> **Problem requirements**: Nothing but the lines from the one with "You are a computer-use agent." through the final line of the entries should appear in the answer, copied exactly and without pictures.
BEGIN Records for the task
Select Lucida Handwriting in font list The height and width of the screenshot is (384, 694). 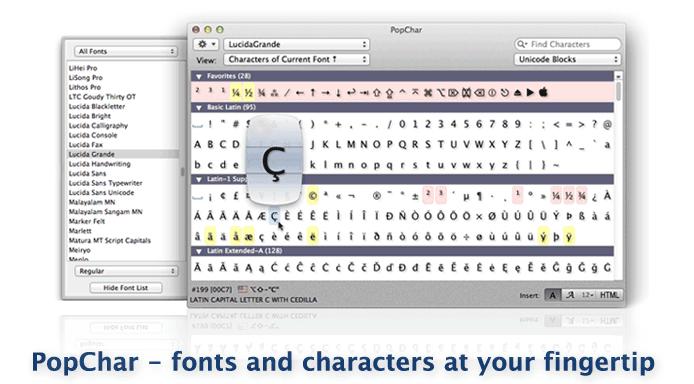pyautogui.click(x=100, y=164)
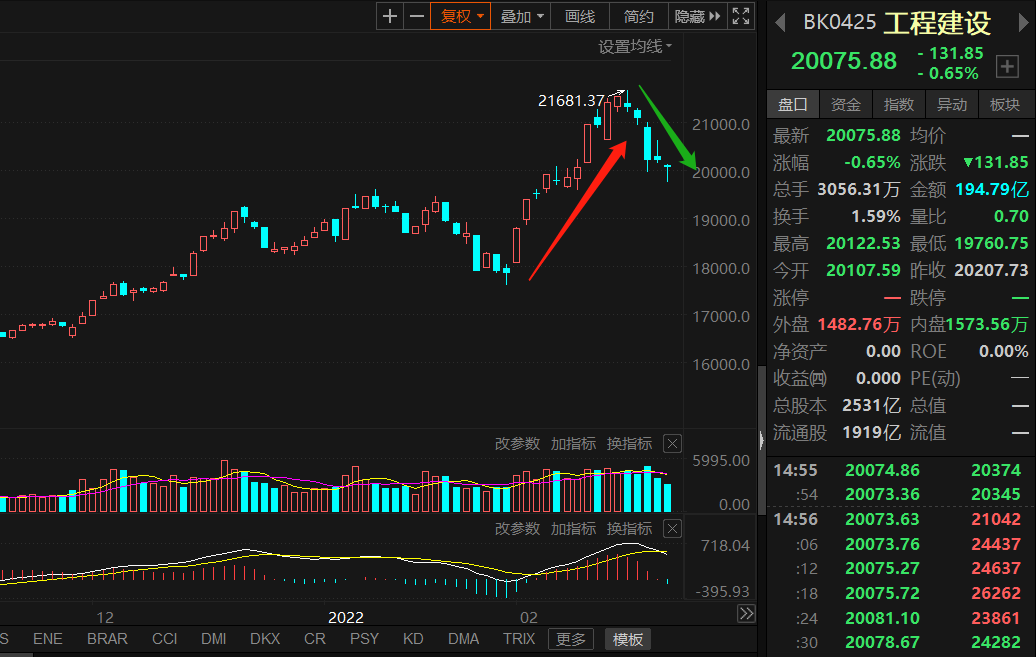Open 设置均线 moving average settings

[x=635, y=46]
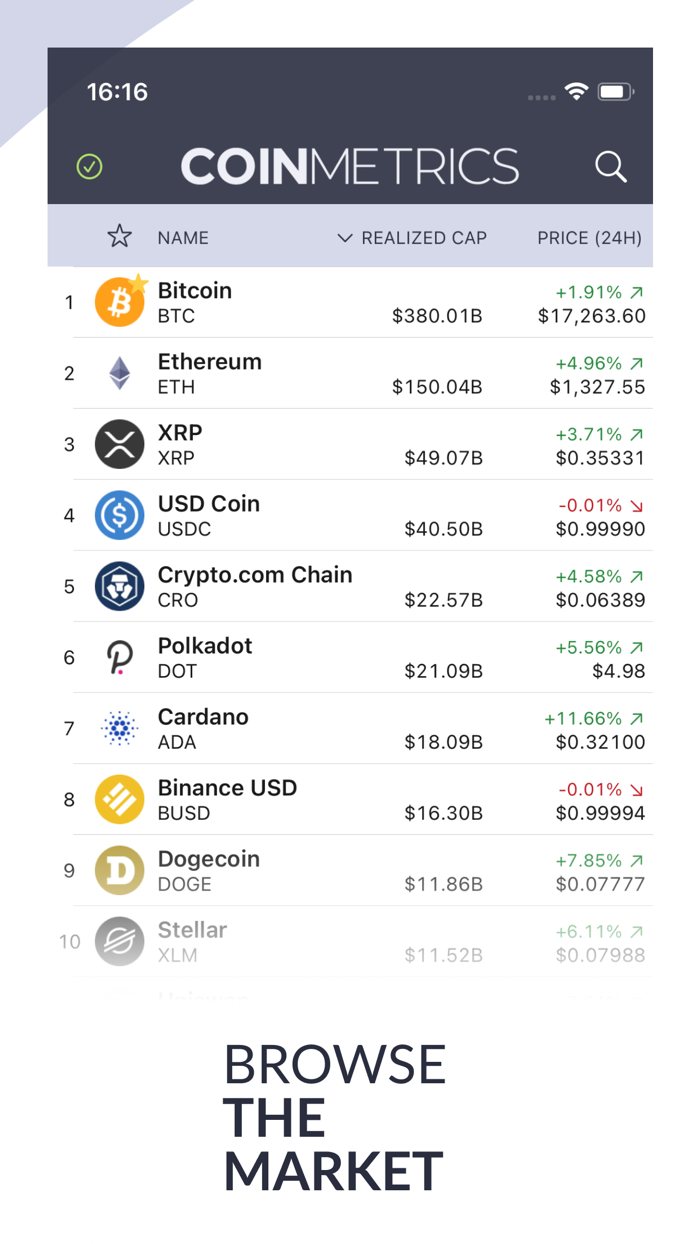Tap the battery indicator in the status bar
This screenshot has height=1244, width=700.
614,90
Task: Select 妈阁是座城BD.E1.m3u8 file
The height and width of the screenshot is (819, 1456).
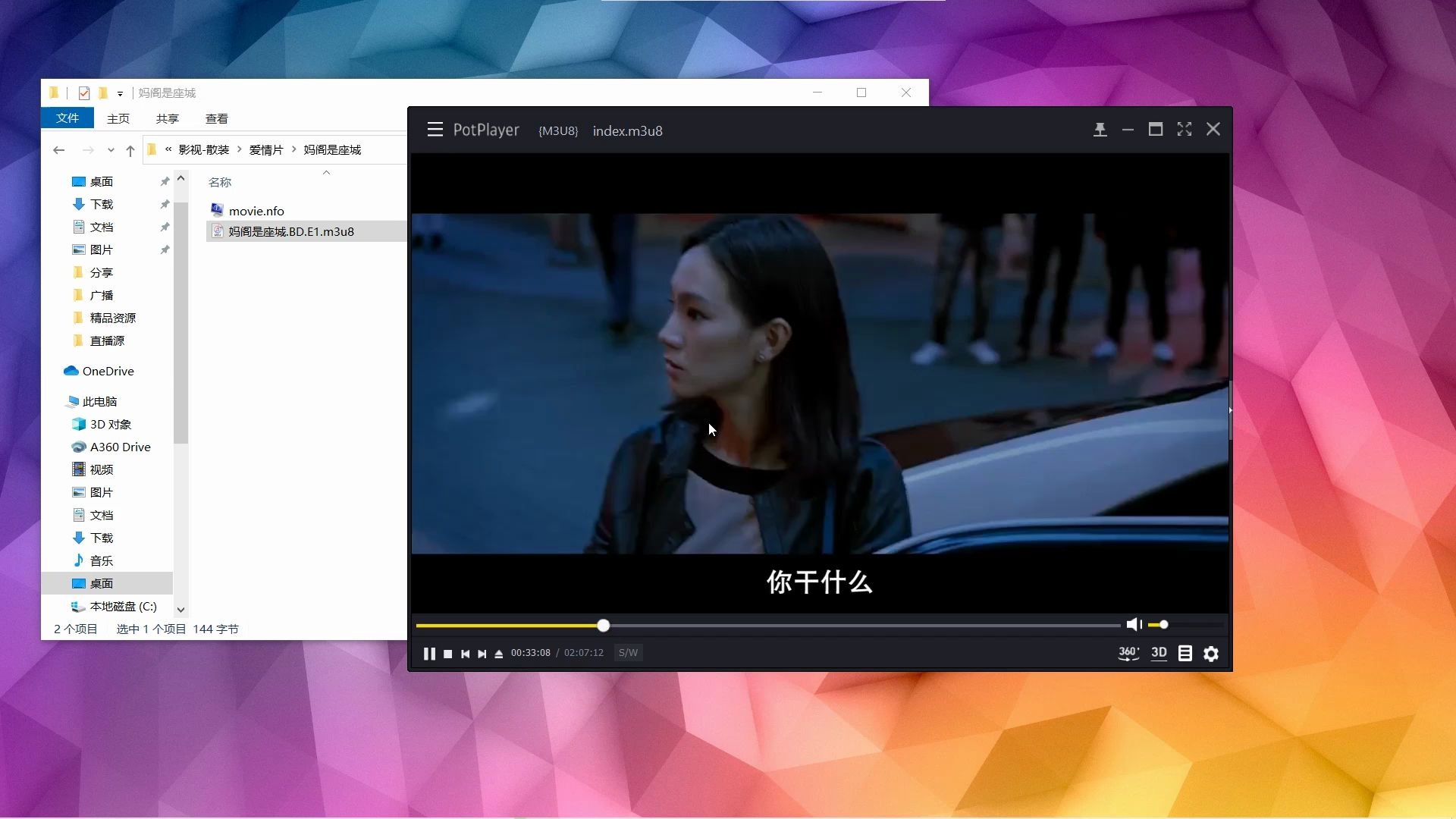Action: point(290,231)
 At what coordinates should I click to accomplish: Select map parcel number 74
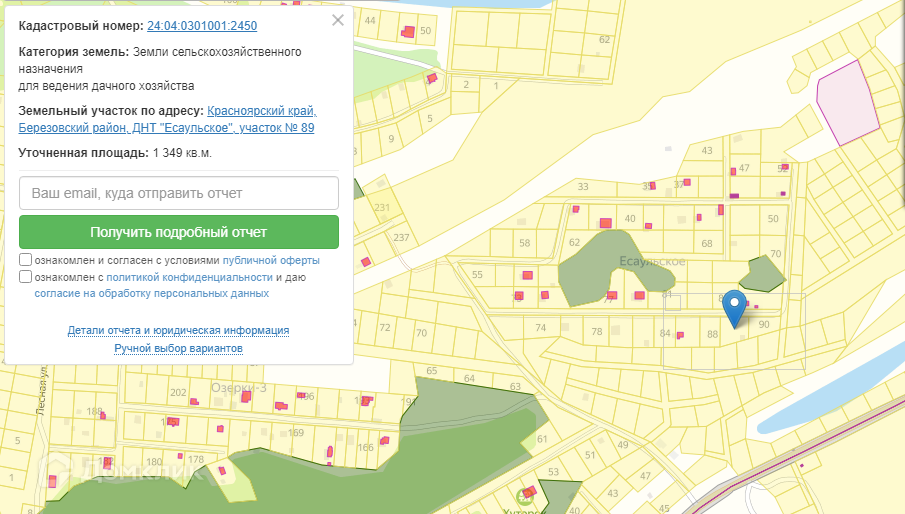tap(541, 329)
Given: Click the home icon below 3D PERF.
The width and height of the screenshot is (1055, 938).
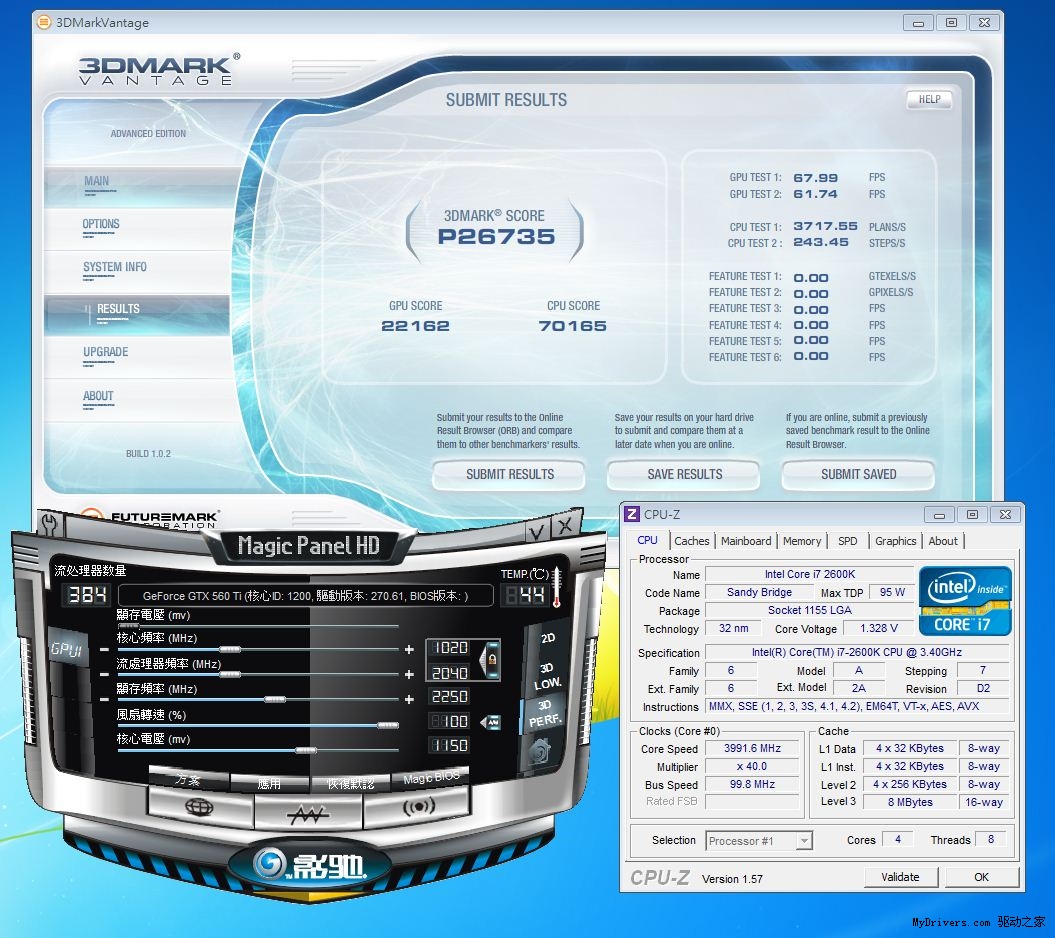Looking at the screenshot, I should click(539, 750).
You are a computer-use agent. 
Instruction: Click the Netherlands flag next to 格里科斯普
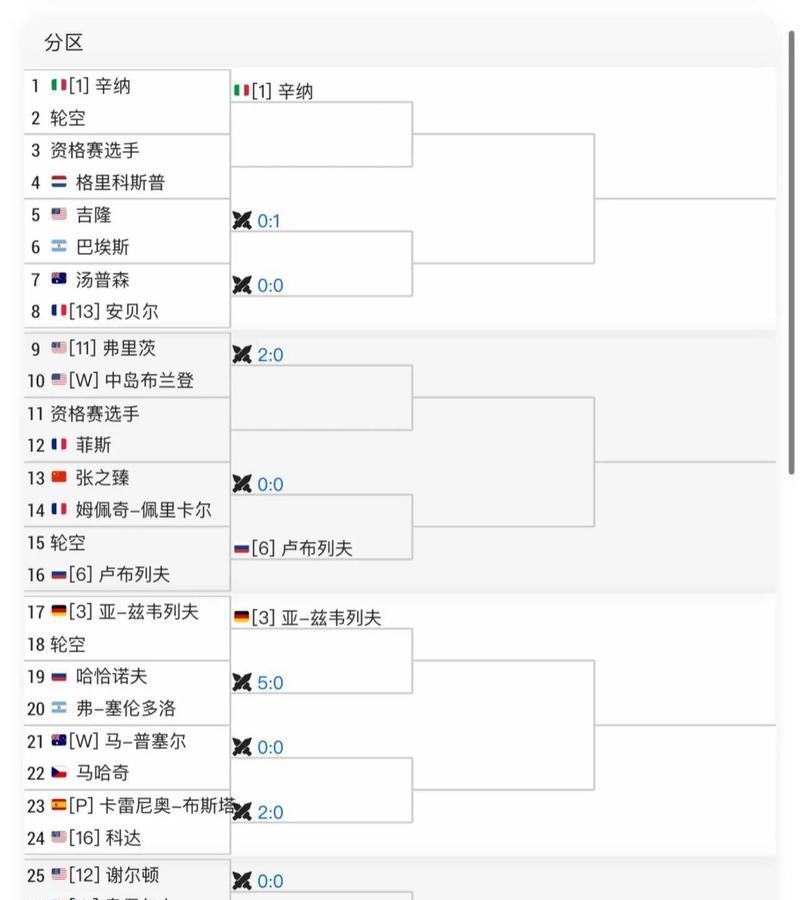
END Records for the task
> **Response below**:
You are a computer-use agent. 
Instruction: Click the Netherlands flag next to 格里科斯普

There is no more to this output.